(Collection entries)
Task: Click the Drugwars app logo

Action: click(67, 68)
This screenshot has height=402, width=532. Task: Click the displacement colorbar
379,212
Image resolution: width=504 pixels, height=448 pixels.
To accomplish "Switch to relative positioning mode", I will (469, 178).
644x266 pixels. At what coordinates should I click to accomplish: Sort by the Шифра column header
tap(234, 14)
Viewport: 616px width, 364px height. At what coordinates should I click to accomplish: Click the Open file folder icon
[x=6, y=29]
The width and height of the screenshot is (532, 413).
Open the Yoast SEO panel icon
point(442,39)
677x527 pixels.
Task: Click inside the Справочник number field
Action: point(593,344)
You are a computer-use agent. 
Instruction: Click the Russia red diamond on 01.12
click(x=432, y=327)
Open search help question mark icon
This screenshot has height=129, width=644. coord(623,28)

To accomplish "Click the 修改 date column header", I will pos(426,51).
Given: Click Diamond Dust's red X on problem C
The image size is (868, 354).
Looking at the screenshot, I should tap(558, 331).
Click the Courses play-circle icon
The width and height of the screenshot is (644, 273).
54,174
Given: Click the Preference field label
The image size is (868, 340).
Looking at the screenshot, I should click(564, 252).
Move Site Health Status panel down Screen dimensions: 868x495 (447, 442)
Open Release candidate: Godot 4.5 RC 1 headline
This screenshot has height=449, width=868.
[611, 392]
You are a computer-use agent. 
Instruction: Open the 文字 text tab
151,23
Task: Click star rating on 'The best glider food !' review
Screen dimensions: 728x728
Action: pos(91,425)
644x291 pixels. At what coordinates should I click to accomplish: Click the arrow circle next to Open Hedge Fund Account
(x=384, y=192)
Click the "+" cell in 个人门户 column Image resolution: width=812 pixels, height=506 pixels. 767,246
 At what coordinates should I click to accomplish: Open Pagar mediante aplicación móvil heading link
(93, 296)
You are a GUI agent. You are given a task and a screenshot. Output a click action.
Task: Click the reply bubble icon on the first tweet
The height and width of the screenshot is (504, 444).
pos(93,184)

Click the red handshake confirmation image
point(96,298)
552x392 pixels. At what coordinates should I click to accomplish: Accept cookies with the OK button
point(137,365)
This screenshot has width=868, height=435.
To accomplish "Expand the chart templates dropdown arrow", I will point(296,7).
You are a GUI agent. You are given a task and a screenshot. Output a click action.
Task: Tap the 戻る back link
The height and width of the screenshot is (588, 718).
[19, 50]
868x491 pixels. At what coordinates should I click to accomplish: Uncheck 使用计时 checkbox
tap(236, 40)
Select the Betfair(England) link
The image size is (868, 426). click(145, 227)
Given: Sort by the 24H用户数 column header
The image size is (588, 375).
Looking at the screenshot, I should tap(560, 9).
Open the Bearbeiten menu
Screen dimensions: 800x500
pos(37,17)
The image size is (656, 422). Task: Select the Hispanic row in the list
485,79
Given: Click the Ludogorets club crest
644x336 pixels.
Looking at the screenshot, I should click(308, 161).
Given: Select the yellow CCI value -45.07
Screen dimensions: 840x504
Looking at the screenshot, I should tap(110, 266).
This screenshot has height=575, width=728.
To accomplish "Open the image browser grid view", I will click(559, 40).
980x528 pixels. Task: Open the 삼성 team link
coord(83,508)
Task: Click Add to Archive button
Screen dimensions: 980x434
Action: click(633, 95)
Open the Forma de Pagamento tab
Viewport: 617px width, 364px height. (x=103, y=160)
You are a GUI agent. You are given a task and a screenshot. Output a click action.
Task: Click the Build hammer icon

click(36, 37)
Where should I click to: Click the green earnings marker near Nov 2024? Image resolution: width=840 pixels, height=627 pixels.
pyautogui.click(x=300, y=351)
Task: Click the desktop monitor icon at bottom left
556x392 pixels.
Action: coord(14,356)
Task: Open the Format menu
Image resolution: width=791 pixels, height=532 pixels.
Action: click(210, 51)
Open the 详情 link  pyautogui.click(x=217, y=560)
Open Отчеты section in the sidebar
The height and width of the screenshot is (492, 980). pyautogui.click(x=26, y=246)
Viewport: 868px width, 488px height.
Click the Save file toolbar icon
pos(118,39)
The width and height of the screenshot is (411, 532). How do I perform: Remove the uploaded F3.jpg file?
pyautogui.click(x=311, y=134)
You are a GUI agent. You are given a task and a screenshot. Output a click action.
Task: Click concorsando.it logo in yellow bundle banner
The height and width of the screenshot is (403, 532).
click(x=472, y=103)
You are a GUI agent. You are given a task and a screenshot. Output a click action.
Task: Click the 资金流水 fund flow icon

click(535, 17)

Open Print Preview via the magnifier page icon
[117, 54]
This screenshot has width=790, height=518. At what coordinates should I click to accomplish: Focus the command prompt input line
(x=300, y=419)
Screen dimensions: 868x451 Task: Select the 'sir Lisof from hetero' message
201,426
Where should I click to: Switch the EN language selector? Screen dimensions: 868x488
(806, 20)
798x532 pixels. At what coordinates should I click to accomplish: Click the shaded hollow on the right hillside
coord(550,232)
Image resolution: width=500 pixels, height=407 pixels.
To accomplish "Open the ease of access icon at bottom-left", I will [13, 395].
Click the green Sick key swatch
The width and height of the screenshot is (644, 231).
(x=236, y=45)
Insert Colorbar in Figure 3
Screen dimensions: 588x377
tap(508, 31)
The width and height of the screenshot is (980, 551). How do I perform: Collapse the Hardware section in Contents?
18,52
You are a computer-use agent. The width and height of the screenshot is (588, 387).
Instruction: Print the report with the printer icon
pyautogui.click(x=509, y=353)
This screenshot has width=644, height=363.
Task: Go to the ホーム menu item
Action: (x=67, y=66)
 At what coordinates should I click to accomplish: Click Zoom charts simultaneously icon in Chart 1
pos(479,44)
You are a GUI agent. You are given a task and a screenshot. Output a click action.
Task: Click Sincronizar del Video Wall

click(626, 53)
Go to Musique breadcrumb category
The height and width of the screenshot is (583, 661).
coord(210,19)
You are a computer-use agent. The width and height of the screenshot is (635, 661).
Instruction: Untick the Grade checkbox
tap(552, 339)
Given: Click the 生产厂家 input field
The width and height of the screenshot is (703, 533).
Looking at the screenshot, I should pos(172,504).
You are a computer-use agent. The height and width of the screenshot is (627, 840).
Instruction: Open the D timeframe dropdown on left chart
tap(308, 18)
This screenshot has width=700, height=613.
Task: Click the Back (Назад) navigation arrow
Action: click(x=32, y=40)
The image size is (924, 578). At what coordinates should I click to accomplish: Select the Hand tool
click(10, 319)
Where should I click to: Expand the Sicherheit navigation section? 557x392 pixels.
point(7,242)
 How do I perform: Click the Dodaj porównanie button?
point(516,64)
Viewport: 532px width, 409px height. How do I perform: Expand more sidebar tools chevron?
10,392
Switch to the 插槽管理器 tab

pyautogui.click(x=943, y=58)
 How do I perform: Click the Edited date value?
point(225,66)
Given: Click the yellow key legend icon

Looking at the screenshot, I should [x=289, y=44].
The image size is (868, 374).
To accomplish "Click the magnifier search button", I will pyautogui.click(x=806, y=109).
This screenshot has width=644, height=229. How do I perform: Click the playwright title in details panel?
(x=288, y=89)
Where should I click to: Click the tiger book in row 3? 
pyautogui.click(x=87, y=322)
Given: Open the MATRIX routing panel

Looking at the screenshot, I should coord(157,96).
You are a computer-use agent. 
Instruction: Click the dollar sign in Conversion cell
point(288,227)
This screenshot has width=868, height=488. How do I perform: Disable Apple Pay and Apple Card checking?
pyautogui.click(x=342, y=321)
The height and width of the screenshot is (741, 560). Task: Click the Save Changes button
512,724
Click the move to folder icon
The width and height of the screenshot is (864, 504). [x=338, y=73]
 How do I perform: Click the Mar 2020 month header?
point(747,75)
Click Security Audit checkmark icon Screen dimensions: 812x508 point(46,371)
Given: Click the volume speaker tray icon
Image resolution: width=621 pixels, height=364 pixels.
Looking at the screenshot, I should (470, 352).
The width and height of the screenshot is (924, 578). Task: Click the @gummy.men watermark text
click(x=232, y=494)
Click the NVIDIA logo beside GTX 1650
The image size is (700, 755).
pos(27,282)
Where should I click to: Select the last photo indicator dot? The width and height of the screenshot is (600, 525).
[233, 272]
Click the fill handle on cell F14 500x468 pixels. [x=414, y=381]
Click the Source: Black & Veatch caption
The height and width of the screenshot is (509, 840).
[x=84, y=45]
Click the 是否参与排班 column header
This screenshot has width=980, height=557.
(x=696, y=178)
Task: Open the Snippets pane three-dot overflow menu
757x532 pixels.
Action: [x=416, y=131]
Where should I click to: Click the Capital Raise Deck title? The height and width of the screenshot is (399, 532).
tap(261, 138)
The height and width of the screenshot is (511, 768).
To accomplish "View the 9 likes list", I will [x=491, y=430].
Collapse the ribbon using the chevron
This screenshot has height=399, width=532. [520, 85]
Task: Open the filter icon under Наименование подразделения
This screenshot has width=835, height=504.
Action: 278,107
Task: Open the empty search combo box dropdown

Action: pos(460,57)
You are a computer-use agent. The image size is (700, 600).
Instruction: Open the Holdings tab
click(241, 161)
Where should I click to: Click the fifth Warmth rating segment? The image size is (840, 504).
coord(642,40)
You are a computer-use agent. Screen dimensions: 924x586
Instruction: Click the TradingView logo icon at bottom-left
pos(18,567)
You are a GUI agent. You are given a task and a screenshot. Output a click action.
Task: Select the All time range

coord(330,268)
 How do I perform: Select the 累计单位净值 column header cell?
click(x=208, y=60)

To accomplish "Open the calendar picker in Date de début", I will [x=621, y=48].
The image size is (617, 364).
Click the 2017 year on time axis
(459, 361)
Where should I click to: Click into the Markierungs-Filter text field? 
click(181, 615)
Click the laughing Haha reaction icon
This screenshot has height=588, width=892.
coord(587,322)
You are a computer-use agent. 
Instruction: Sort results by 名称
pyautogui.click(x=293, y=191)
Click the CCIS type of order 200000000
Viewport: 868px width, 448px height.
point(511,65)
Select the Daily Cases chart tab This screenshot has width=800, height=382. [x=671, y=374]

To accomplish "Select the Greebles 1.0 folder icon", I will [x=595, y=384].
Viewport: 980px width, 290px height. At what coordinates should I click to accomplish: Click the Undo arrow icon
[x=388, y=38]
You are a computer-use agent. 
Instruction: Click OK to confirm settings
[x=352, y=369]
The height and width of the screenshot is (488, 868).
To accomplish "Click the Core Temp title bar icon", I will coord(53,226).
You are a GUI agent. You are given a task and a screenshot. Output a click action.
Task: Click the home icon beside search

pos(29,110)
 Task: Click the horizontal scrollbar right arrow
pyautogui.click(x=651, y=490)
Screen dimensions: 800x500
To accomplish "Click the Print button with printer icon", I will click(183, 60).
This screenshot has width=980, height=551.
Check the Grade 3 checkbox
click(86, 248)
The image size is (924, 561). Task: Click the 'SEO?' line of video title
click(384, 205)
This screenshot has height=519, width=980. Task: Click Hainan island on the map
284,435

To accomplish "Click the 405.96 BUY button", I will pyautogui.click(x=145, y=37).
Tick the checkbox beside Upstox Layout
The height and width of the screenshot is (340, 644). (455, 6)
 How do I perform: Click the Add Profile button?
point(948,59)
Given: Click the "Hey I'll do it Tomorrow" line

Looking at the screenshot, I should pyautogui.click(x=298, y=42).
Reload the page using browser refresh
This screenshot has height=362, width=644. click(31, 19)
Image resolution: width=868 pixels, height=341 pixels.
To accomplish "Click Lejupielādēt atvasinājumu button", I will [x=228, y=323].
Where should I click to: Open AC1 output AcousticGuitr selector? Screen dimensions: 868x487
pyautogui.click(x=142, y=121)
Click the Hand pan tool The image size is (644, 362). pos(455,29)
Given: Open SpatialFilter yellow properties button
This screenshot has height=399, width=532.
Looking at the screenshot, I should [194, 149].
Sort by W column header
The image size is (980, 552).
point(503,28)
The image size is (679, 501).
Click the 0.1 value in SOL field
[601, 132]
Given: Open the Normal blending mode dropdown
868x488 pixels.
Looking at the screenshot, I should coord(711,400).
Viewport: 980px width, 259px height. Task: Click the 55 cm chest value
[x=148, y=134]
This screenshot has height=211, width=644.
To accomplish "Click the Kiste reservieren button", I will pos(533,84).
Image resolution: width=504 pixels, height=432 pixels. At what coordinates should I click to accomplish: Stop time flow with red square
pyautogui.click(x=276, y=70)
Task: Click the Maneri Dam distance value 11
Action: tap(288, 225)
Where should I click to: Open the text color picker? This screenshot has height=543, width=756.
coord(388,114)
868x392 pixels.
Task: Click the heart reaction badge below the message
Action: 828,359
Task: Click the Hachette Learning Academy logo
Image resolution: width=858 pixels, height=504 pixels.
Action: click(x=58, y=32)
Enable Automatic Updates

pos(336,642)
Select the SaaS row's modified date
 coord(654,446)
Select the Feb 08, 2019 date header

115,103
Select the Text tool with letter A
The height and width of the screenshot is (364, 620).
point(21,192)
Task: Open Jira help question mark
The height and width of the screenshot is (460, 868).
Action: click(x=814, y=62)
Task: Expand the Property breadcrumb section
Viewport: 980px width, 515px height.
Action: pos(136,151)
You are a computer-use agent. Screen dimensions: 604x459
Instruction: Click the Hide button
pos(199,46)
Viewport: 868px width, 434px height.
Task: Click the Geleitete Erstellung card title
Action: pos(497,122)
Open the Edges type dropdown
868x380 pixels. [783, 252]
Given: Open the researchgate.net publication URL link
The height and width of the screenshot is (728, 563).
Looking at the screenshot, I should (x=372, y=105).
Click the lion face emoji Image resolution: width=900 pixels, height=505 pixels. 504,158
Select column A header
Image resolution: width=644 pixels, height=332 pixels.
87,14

> [ACTION ITEM]:
Although the records may continue, retype only the lines from the first one through the one containing "Click the Courses play-circle icon", exactly as they appear.

> [ANSWER SPACE]:
Task: Click the Drugwars app logo

Action: click(67, 68)
This screenshot has height=402, width=532. Task: Click the displacement colorbar
379,212
Image resolution: width=504 pixels, height=448 pixels.
To accomplish "Switch to relative positioning mode", I will (469, 178).
644x266 pixels. At what coordinates should I click to accomplish: Sort by the Шифра column header
tap(234, 14)
Viewport: 616px width, 364px height. At what coordinates should I click to accomplish: Click the Open file folder icon
[x=6, y=29]
The width and height of the screenshot is (532, 413).
Open the Yoast SEO panel icon
point(442,39)
677x527 pixels.
Task: Click inside the Справочник number field
Action: point(593,344)
You are a computer-use agent. 
Instruction: Click the Russia red diamond on 01.12
click(x=432, y=327)
Open search help question mark icon
This screenshot has height=129, width=644. coord(623,28)

To accomplish "Click the 修改 date column header", I will pos(426,51).
Given: Click Diamond Dust's red X on problem C
The image size is (868, 354).
Looking at the screenshot, I should tap(558, 331).
Click the Courses play-circle icon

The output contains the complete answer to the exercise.